The framework synthesizes three key mechanisms to achieve stable, unsupervised learning. Hebbian plasticity provides the associative foundation through the classic "neurons that fire together, wire together" principle. Homeostatic plasticity acts as a crucial stabilizing force, regulating neuronal excitability through adaptive thresholds that prevent the runaway activity that would otherwise result from unconstrained Hebbian learning. Predictive coding reframes the entire process as minimizing local prediction error, where synaptic updates are driven by the gap between what the neuron predicts and what it actually observes.
Integration, Not Modularity
ALERM synthesizes three learning mechanisms: Hebbian plasticity (association), homeostatic plasticity (stability), and predictive coding (error-driven updates).
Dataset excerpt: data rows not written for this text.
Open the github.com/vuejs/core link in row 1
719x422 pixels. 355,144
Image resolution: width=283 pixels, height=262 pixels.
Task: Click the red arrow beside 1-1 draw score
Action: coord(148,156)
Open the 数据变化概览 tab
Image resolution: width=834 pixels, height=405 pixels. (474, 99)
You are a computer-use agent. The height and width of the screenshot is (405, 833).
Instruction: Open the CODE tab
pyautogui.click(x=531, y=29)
The original framework presented these as complementary but potentially independent mechanisms. Recent theoretical and empirical work supports a stronger claim: these mechanisms are deeply integrated, operating concurrently rather than sequentially.
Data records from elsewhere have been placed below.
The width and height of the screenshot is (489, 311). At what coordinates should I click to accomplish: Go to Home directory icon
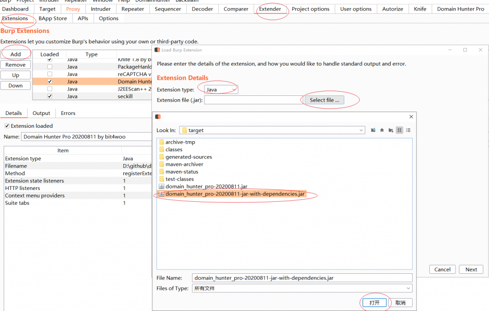382,130
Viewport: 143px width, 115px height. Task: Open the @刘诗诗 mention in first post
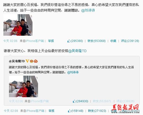coord(88,10)
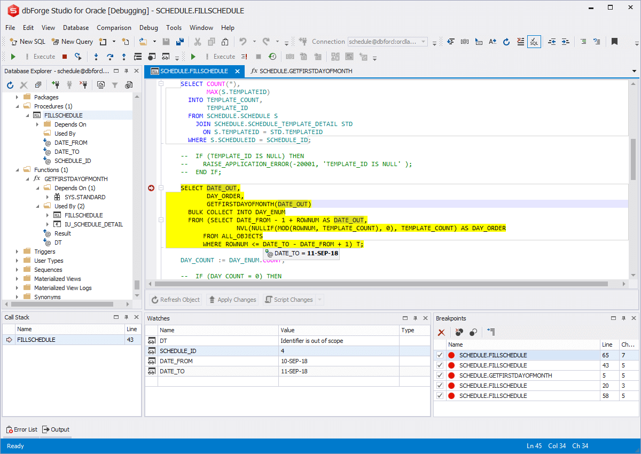Image resolution: width=641 pixels, height=454 pixels.
Task: Select the Step Into debug icon
Action: 96,57

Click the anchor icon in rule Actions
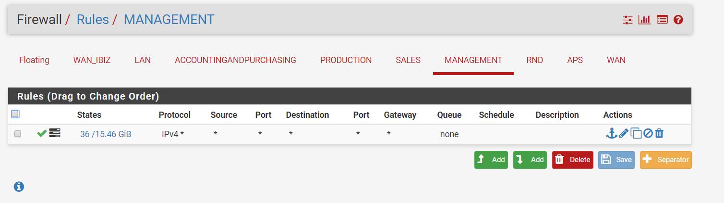click(611, 134)
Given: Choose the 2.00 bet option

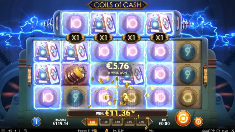Looking at the screenshot, I should tap(129, 122).
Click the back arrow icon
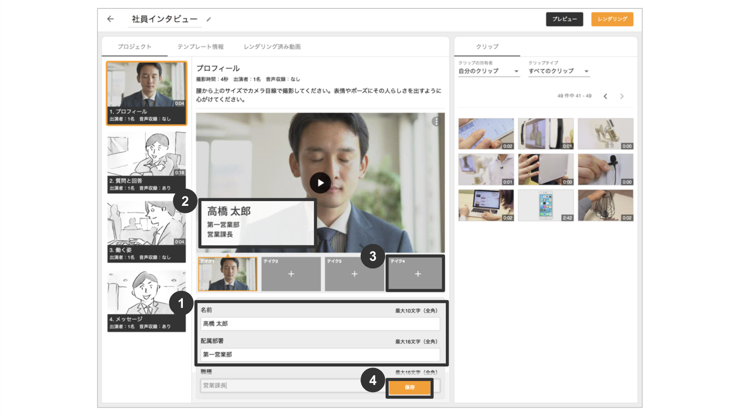 110,19
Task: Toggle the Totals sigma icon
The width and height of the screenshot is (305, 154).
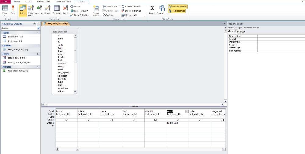Action: 152,10
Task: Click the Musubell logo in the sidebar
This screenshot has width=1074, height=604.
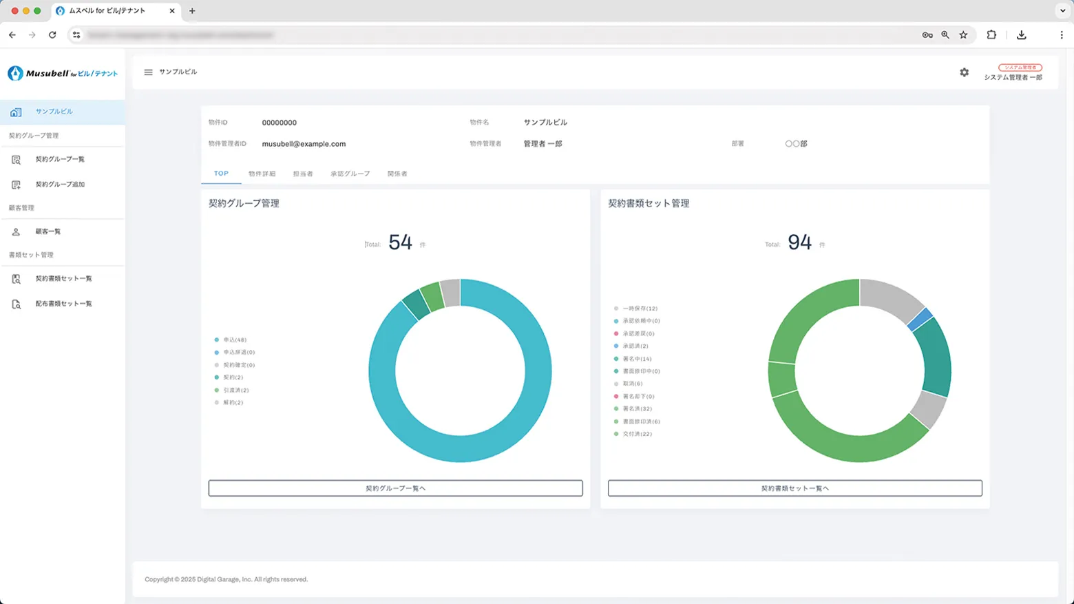Action: (62, 73)
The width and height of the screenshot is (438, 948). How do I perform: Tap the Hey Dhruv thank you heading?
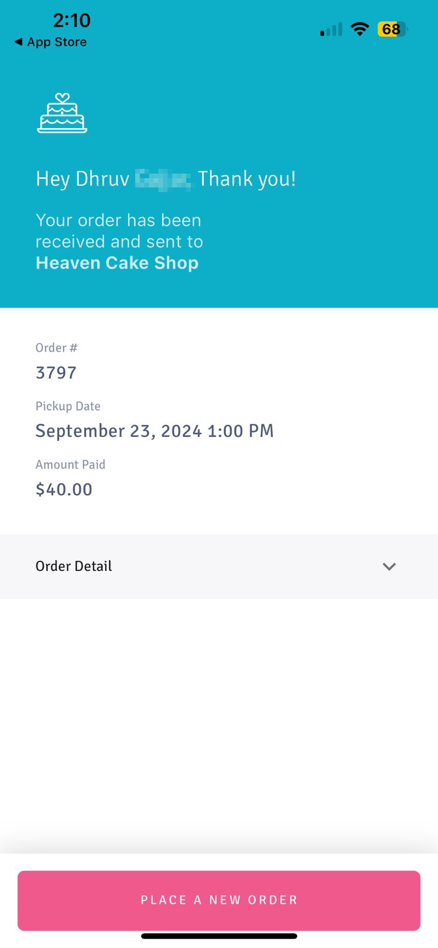tap(166, 179)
Chen & Chen, 2018 reframe homeostasis in their review of homeostatic synaptic plasticity as metaplasticity: a process that actively modulates and enables other forms of plasticity. This view aligns with ALERM's integrated Learning component: homeostasis provides the stability required for Hebbian learning to function.
Our PAULA ablation studies quantify this integration. We measured the importance of homeostatic adaptation in two contexts: with active multiplicative weight learning (unstable dynamics) and with frozen weights (stable dynamics). Homeostasis proved 3.5× more important for performance when weights were learning, demonstrating that its primary role is enabling other learning mechanisms through gain control.
Energy-Driven Learning: From Correlation to Causation
The original ALERM framework proposed that energy constraints and learning are linked: metabolic efficiency acts as a regularizer. This was framing energy as a limiting factor: learning happens despite energy constraints.
Zhang et al., 2025 revise this interpretation. Through mathematical analysis of multi-compartment spiking neurons, they proved that optimizing for energy efficiency causally induces predictive coding properties. The former mathematically entails the latter. A system that minimizes metabolic cost will, without any explicit design for predictive coding, develop dynamics that predict inputs and update based on prediction errors.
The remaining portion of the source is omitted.